TASK INPUT
= Beginning of Section =
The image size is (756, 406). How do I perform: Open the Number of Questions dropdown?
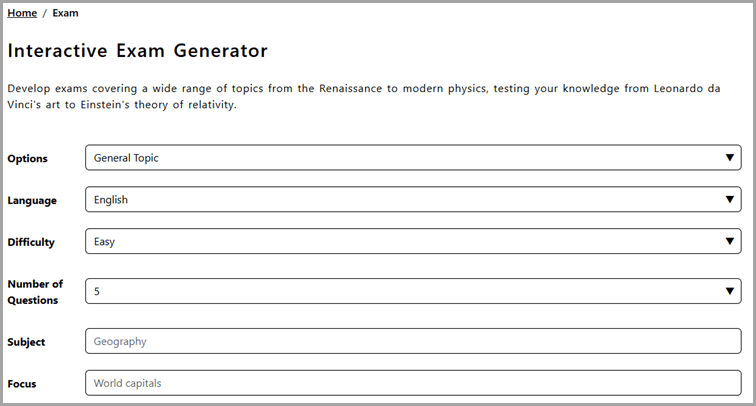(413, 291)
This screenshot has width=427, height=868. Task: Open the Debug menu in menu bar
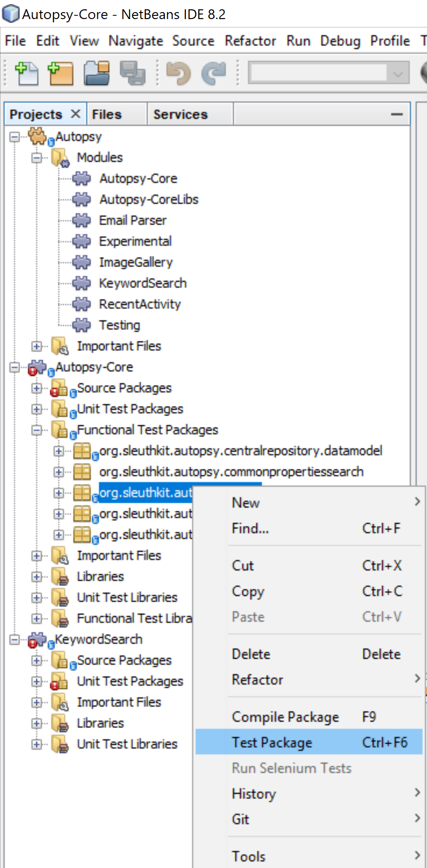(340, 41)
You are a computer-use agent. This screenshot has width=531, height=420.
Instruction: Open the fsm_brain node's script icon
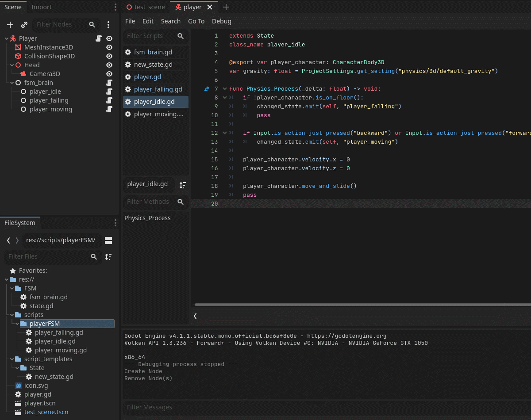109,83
= End of Section =
= Beginning of Section =
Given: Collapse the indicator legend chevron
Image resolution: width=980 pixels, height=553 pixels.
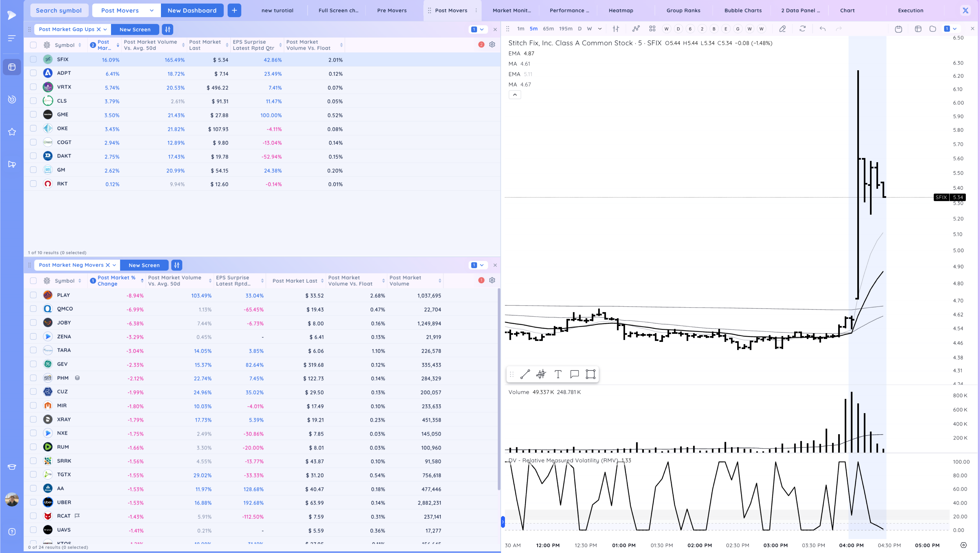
= End of Section =
EXERCISE GOAL
Set down exactly the lines of the data above, beginning with the line that has "Given: Collapse the indicator legend chevron" and ending with the line that has "Image resolution: width=980", and no others.

OUTPUT
Given: Collapse the indicator legend chevron
Image resolution: width=980 pixels, height=553 pixels.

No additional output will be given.